黒い鍵を探す

 実際は迷っている時間、それこそが無駄だった。

 たぶんその自覚が、私の決心を後押ししたのだと思う。

 本当はやるべき事など、初めから既に分かりきっていたのだから。

 それは“鍵の捜索”である。


 出入り口である硝子戸は施錠されていた。本来あるはずのサムターンが無く、代わりに鍵穴があるのは明らかに不可解だ。

 あれが私に対して何かを示唆しているのは明白だった。

 内側から解錠出来ないなんて、まるで監禁。閉じ込められるという意味で、今の私を象徴しているのだから。

 “館外に脱出=この時間ループからの脱出”、なんて些か単純な発想だろうけれど、最善かどうかはさておいて、今の私に出来る事といえばこれくらいしかない。


 鍵穴があるのならば、鍵は必ず存在する。

 私はそう自分に言い聞かせ、無理やり鼓舞した。

 席を立ち、横目で時計を確認。秒針は既に動き出していた。

 小さく意気込む。


「よしっ」


 手始めに、私のいる二階から探す事にしよう。


 この階には机が6×3脚。それと、入り口の反対側に面した壁に沿って5脚。計23脚が並んでいる。椅子も同数だ。

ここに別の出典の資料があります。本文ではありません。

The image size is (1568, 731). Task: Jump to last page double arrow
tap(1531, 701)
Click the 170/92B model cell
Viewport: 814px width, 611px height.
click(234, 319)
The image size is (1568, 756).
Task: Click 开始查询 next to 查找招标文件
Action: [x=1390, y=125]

 私が座っていたのは、長方形に並ぶ18脚の中ではなく、壁の硝子窓に面した5脚の真ん中。

 だから、ひとまず手近なその5脚を調べる。

 調べるといっても、椅子を引いて覗き込んだり、机をどかしたり、引き出しの中身を確認したりと、随分と工夫の無いありきたりなものだったが、それ以外の方法も別に思いつかなかったし、仕方ない。


 結果、六十秒で5脚を調べ終わらせた。

 スピードとしては我ながら悪くない。なかなかの効率ぶり。

 しかし、みるべき収穫はなかった。




           ◇




 次の六十秒も、大してやる事は変わらない。

 私は跳ね起き、素早く踵を返した。

 残りの机と椅子も同様に調べ尽くす。

 これを数回に分けて行った。




           ◇




 結局全部の椅子と机を調べても、何も見つからなかった。引き出しの中はほとんどが空で、あっても消しゴムのカスや、折れたシャーペンの芯だけだった。

 けれど、最終的に鍵が見つかればなんら問題ない。


 私は続いて、一階へ降りた。


 この図書館の二階部分はまるまる学習スペースになっているから、主にこの一階部分が図書館としての本分を果たしている。

 だからまぁ、一階を調べる事は覚悟していた。

 恐らく、二階よりも遥かに多くの六十秒を費やす事になるだろう。

 私はまずは、あの忌々しい硝子戸に背を向け、本棚の数々と対峙した。

 棚は全部で十六架。中央の通路を境に、左右に八架ずつ。大木のように鬱蒼と聳え立つそれらがやけに不気味で、私は今まで近づく事さえしなかった。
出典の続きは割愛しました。